IMG Bild: Dier Arbeiterpartei und ihrer Unterstützer machen in Rio mobil
Rio de Janeiro taz | Anspannung und Bangen in den letzten Stunden vor der
Stichwahl um die Präsidentschaft Brasiliens. Rechtsextremist Jair Bolsonaro
[1][liegt in Umfragen vorne], doch sein Vorsprung schmilzt. Im ganzen Land
machen Gegner des Ex-Militärs mobil, um die Stimmung in letzter Sekunde
noch zu verändern. Niemand will sich wirklich ausmalen, was aus dem Land
wird, sollte der erklärte Rassist und Befürworter von Folter an die Macht
gelangen.
Längst geht es nicht mehr um Fernando Haddad, den Kandidaten der
Arbeiterpartei, dem inzwischen 44 Prozent der Stimmen vorausgesagt werden.
Für seine Unterstützer ist er aber die Option der Demokratie, der
Meinungsfreiheit und der Menschenrechte, die gegen die faschistische,
rückwärtsgewandte Politik von Bolsonado und seinen Anhängern verteidigt
werden muss.
„Bist du unentschieden?
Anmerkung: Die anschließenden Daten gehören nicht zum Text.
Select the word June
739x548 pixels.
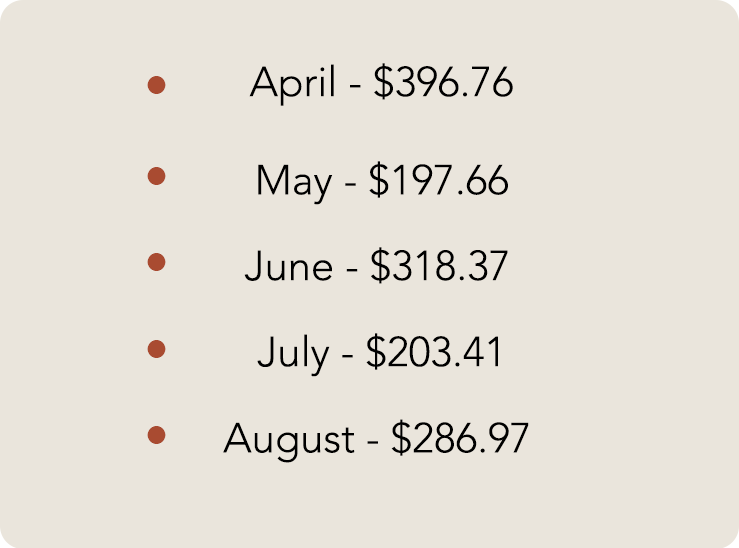tap(288, 266)
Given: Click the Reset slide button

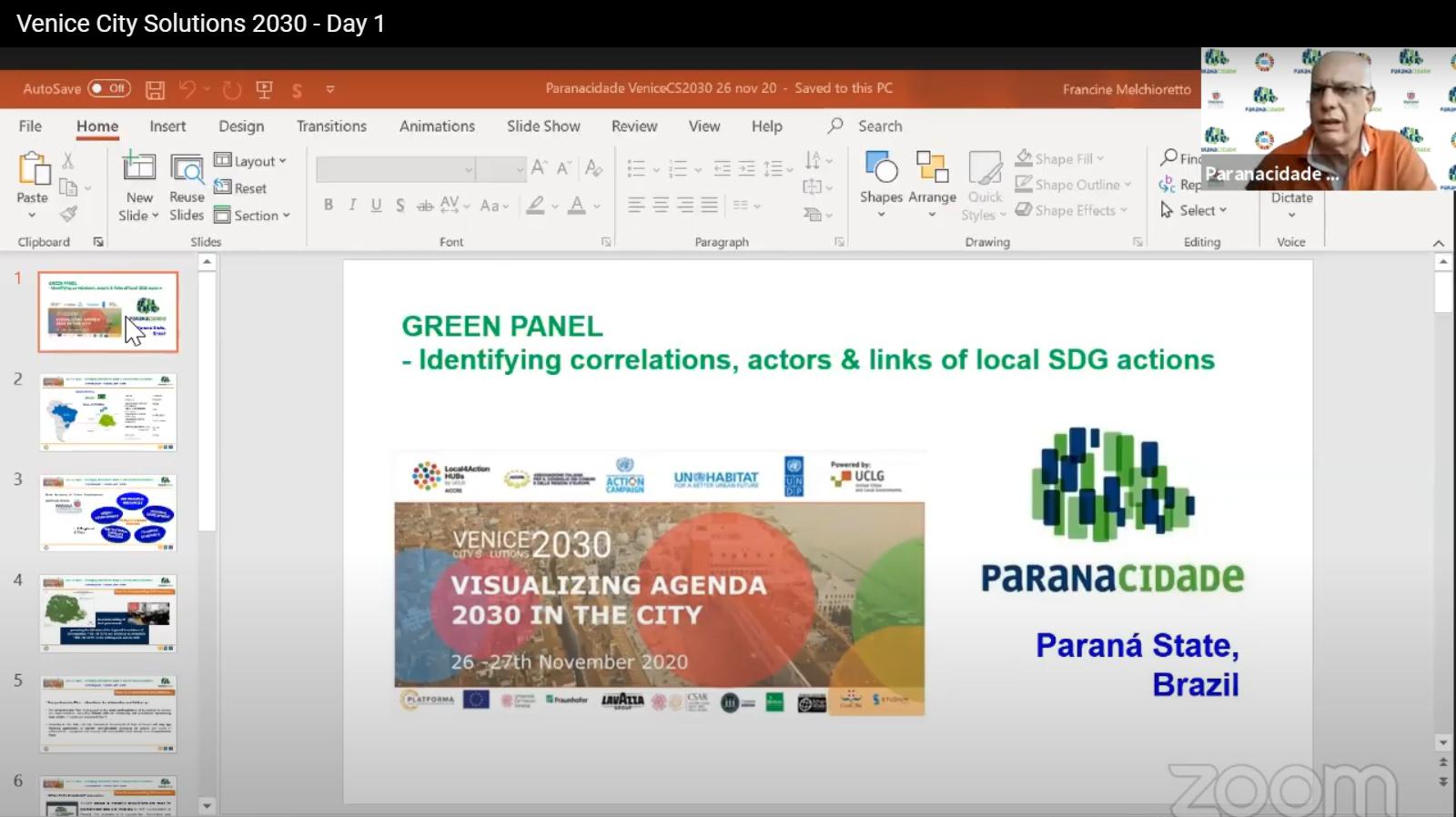Looking at the screenshot, I should click(x=241, y=188).
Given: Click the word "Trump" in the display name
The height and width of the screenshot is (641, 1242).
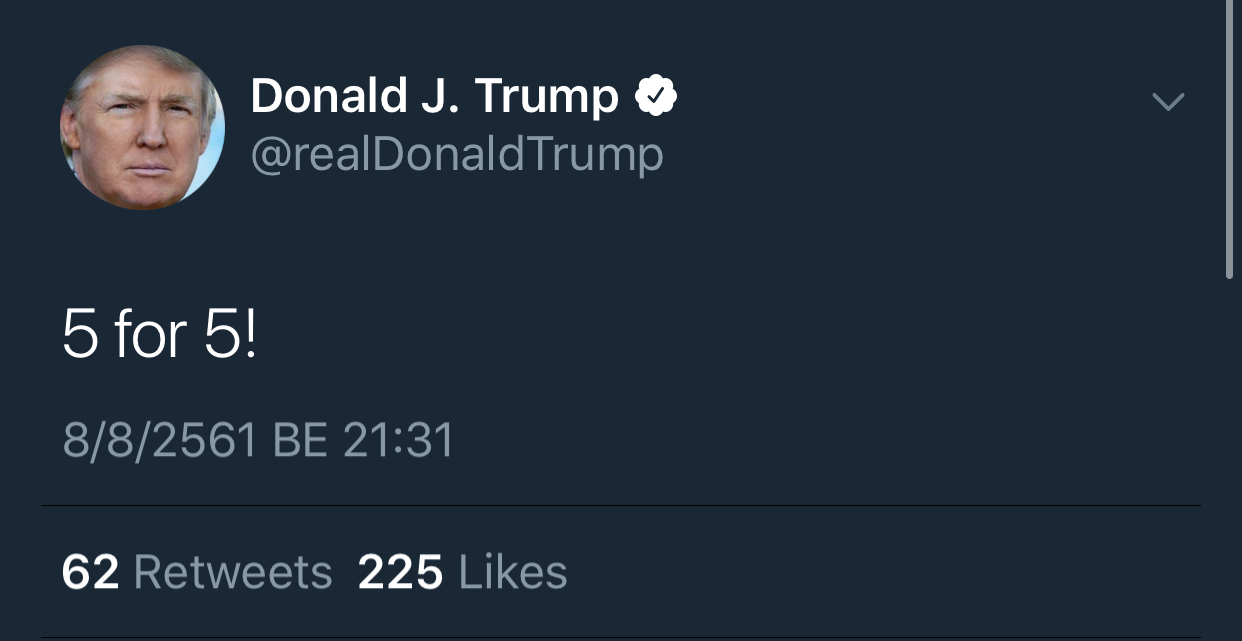Looking at the screenshot, I should tap(546, 96).
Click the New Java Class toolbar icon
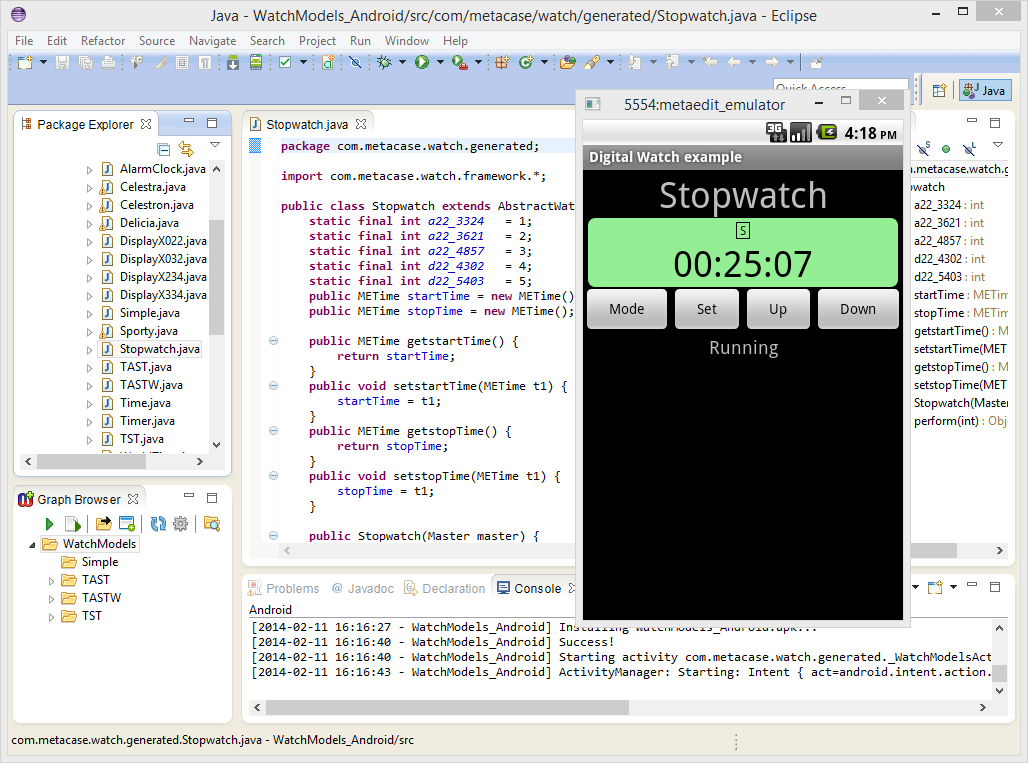Screen dimensions: 1028x763 526,63
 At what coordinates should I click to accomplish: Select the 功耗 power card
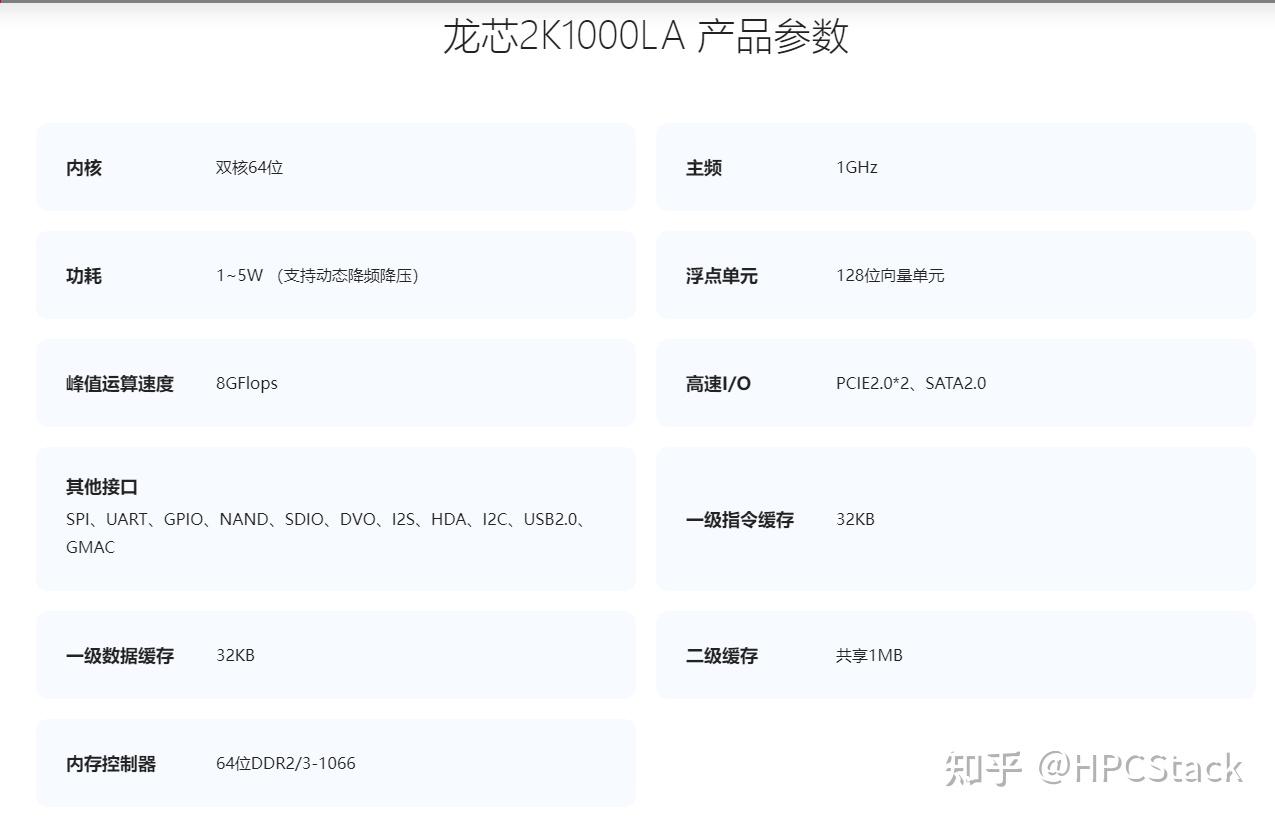[335, 275]
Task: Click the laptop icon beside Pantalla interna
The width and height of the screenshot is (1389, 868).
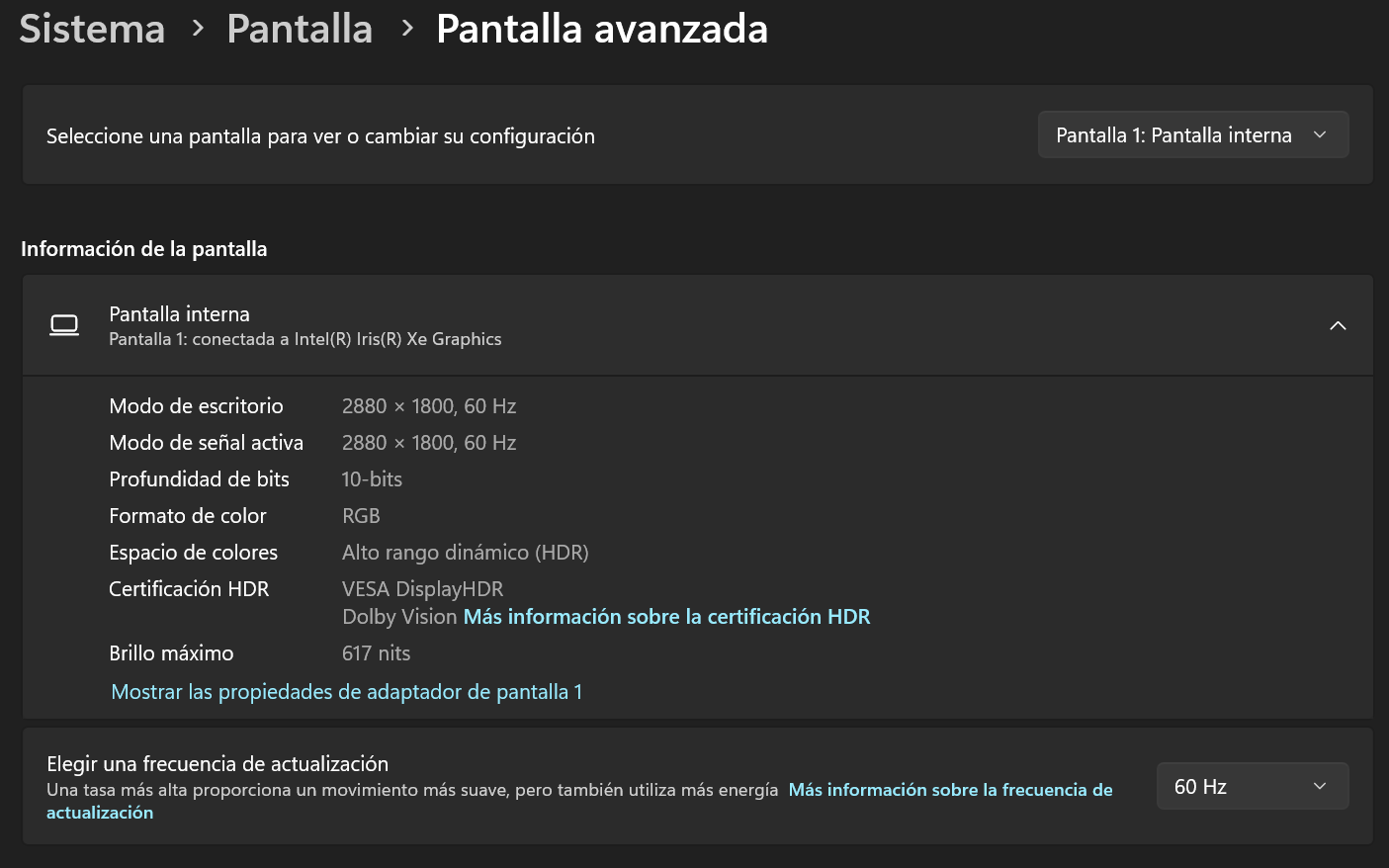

Komm, lass uns reden“, steht auf Pappschildern, die
Aktivisten allerorten auf belebten Plätzen in die Höhe halten. Es ist
politische Überzeugungsarbeit in zigtausenden Einzelfällen – eine Art
Gegenoffensive zu den Millionen Fakenews, die aus Bolsonaros Umgebung per
WhatsApp verschickt werden und die bei vielen verunsicherten Bürgern
Wirkung zeigten.
Immer mehr Menschen tragen Sticker oder Aufkleber von Haddad. Die Linke
gewinnt [2][die Präsenz auf den Straßen zurück], die in den Wochen des
Bolsonaro-Aufschwungs fast verloren gegangen war. In mehreren Städten
demonstrierten Zehntausende gegen Bolsonaro und gegen Faschismus.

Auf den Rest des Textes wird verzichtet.